NEW YORK, LONDON, TORONTO, February 7, 2011 India and China have the best prospects for economic growth over the next 12 months, while Japan and Europe have a more negative outlook, according to 461 finance and business leaders from around the world responding to the latest RBC Capital Markets survey.
Respondents are also bearish about the United States, with nearly two-thirds (65 per cent) expecting the U.S. economy to grow at a slower rate in the coming year than the previous decade's annualized rate of 2.7 per cent. Specific to Canadian respondents, 40 per cent said that Canada's growth over the next year would exceed its average growth over the past decade, while 33 per cent said growth would slow. The rest said Canada's growth rate would remain unchanged.
The third semi-annual RBC Capital Markets Global Survey, commissioned by RBC Capital Markets and conducted by the Economist Intelligence Unit (EIU), polled executives on their outlook for the global economy.

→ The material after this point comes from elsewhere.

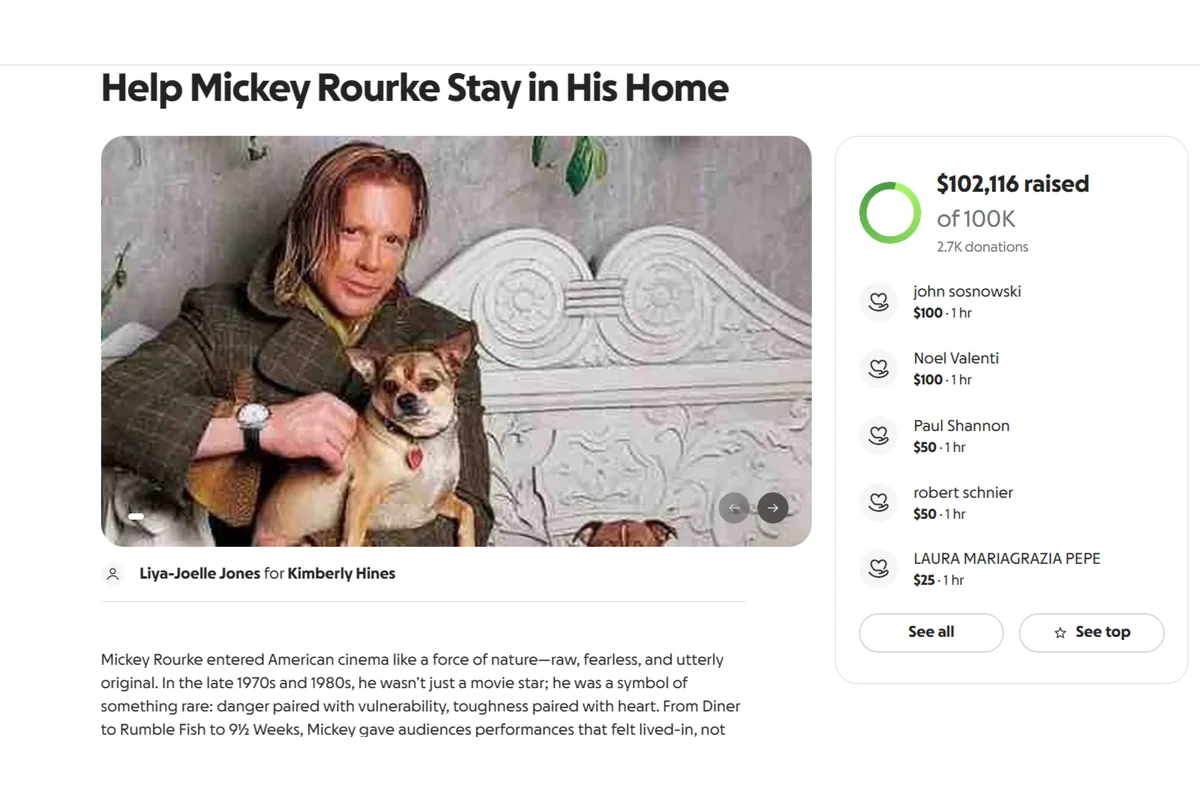Click the next image arrow button
Image resolution: width=1200 pixels, height=800 pixels.
(772, 508)
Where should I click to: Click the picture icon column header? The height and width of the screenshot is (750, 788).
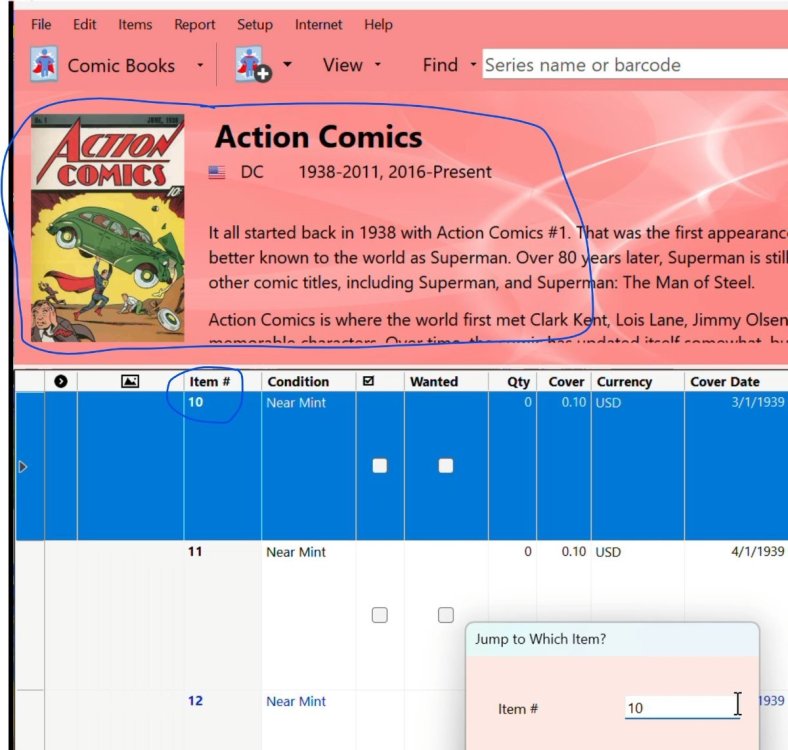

According to the survey, 77 per cent of respondents believe that India's prospects for economic growth over the coming year were better than they had been the previous year, and 76 per cent believe that China's prospects are better. Africa and Russia, with 50 per cent expecting better prospects, also stood out. Only one-in-four executives polled (25 per cent) believe that Japan's prospects will be better in the next year compared to last year.
When asked which regions will face worse economic prospects over the coming 12 months, 32 per cent of the executives surveyed cite Europe, while 28 per cent identify North America and 28 per cent believe Japan will face slower growth.
Concerns over sovereign debt and a desire for yield appear to be pushing investors into emerging markets. Almost three-quarters of survey respondents (73 per cent) expect valuations to be higher in the major Asian equity markets over the next 12 months, with the flow of funds intensifying global imbalances. Two-thirds of executives polled also expect the price of oil and the value of the Chinese renminbi to rise over the next year, while the euro, the dollar and U.S. treasuries are expected to weaken.
"In 2010, we saw emerging markets drive better-than-expected global growth, and there are clear expectations for that trajectory to continue," said Marc Harris, co-head, Global Research, RBC Capital Markets. "We are likely to see not only a continued split between developing and developed nations, but also splits within developed regions, such as the U.S. and Europe, where the recovering U.S. economy and sovereign debt crisis in the European Union are driving the implementation of different policies."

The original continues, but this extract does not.